Es ist die Kuppel. Die – besser gesagt: Deren Fehlen ist schuld daran, dass der Entwurf von Kuehn Malvezzi nicht in die eigentliche Wertung des Ende 2008 entschiedenen Wettbewerbs für das Humboldt-Forum eingegangen, sondern „nur“ mit einem Sonderpreis ausgezeichnet worden ist. Denn das wieder zu errichtende Stadtschloss, so stand es in der Auslobung, solle eine Kuppel erhalten – und der schwebende Baldachin, den Kuehn Malvezzi vorschlugen, galt für die Jury eben nicht als Kuppel.

Dabei wollten die Brüder Wilfried und Johannes Kuehn und ihre Büropartnerin Simona Malvezzi keineswegs gegen die Auslobungsbedingungen verstoßen. „Den Baldachin haben wir als zeitgenössische Form der Kuppel verstanden“, sagt Wilfried Kuehn. Früher habe die Kuppel das Dach über der Königskapelle dargestellt, jetzt aber werde ein Dach benötigt, „das die Idee der breiten Öffentlichkeit nach außen trägt“.
In der Tat ist der Begriff Schloss eigentlich irreführend: Das Humboldt-Forum, das nach dem Willen der Bundesregierung ab 2010 für 552 Millionen Euro in die Höhe wachsen soll, orientiert sich zwar äußerlich am 1950 gesprengten Stadtschloss der Hohenzollern, wird aber als Ausstellungsstätte hauptsächlich für die außereuropäischen Sammlungen der Staatlichen Museen zu Berlin eine ganz andere Funktion haben. „Unser Entwurf“, betont Wilfried Kuehn, „sieht ein Museum vor und nicht eine Schlossattrappe.“

Dass das 2001 gegründete Büro von der Museumsfunktion ausgeht, überrascht nicht. „Museumsbau war von Anfang an unser Thema“, sagt Johannes Kuehn. „Wir haben ein originäres Interesse an Kunst.“ Der Umbau einer Brauerei für die Documenta in Kassel war 2002 das erste aufsehenerregende Projekt von Kuehn Malvezzi. 2003 gewann das Büro den ersten Preis für die Gestaltung des Vorplatzes der Berlinischen Galerie in Kreuzberg, und 2004 folgte die Sanierung der Rieck-Hallen am Hamburger Bahnhof für die Sammlung Flick.

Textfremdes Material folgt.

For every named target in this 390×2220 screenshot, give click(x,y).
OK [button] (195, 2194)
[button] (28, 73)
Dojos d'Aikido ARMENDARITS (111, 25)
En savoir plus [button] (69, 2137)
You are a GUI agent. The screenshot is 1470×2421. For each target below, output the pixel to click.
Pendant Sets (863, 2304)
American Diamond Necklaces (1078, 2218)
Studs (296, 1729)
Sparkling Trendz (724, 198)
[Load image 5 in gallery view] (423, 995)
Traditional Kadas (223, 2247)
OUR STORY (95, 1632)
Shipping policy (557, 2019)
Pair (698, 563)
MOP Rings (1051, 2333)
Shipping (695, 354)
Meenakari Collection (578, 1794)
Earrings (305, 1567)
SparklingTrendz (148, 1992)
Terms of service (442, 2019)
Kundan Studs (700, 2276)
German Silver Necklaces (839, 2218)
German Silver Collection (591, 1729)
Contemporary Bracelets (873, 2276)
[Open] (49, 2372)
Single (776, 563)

Warum aber haben sich die drei – entgegen allen Unkenrufen, die rigiden ästhetischen Vorgaben der Auslobung machten das Projekt für innovative Büros völlig uninteressant – überhaupt am Wettbewerb für das Humboldt-Forum beteiligt? „Man muss bei jedem Wettbewerb gegen die Erwartungen entwerfen“, antwortet Wilfried Kuehn. „Die Erwartung des Auslobers entspricht nie der idealen Lösung. Es geht deshalb darum, auch auf eine falsche Frage die richtige Antwort zu finden.“
Mit diesem Ansatz war das Büro schon mit anderen Projekten erfolgreich. So gewann es 2008 den Wettbewerb für die Erweiterung des Museums Berggruen am Schloss Charlottenburg mit einem Entwurf, dem die Jury eine „klare und minimalistische Haltung in einer bewusst zeitgenössischen Architektursprache“ attestierte. Geplant ist eine pergolaartige Verbindung zwischen dem bestehenden Sammlungsgebäude und dem benachbarten Altbau, der künftig ebenfalls Werke der Sammlung Berggruen aufnehmen wird – wobei in diesem Gebäude keine grundlegenden Einschnitte vorgesehen sind. „Bei Umbauten“, bilanziert Johannes Kuehn, der jüngere der beiden Brüder, „besteht häufig ein wesentlicher Teil des Entwurfes darin, das Gebäude dadurch zum Sprechen zu bringen, dass es an spezifischen Stellen auf seinen ursprünglichen Zustand zurückgeführt wird.“

Schwieriger gestaltet sich die Aufgabe beim Kunstgewerbemuseum am Kulturforum, einem weiteren Wettbewerbserfolg des agilen Trios, der von 2010 an umgesetzt werden soll. Allerdings nicht in der ursprünglich vorgesehenen Form: Das gläserne Atrium, mit dem Kuehn Malvezzi die allgemein als unbefriedigend empfundene Eingangssituation verbessern wollen, wird nicht verwirklicht. Vermutlich wird sich die Aufgabe nun darauf beschränken, für eine neue Mode-Ausstellung optimale konservatorische Bedingungen zu schaffen.
Dabei will der ursprüngliche Wettbewerbsentwurf die von der Idee der Stadtlandschaft inspirierte Gestalt des Kulturforums nicht ignorieren – anders als ein vor Jahren vom damaligen Senatsbaudirektor Hans Stimmann vorgelegtes Umgestaltungskonzept. „Bauaufgaben erfordern eine situative Intelligenz“, sagt dazu Wilfried Kuehn. „Das heißt, dass man auf den Ort eingehen muss, statt Klischees zu erfüllen.“ Seine Bilanz der Stimmann-Ära fällt denn auch kritisch aus. Am Pariser Platz zum Beispiel sind seiner Ansicht nach die meisten Gebäude architektonisch misslungen, weshalb „trotz der klaren urbanen Form kein beeindruckender Platz“ entstanden sei.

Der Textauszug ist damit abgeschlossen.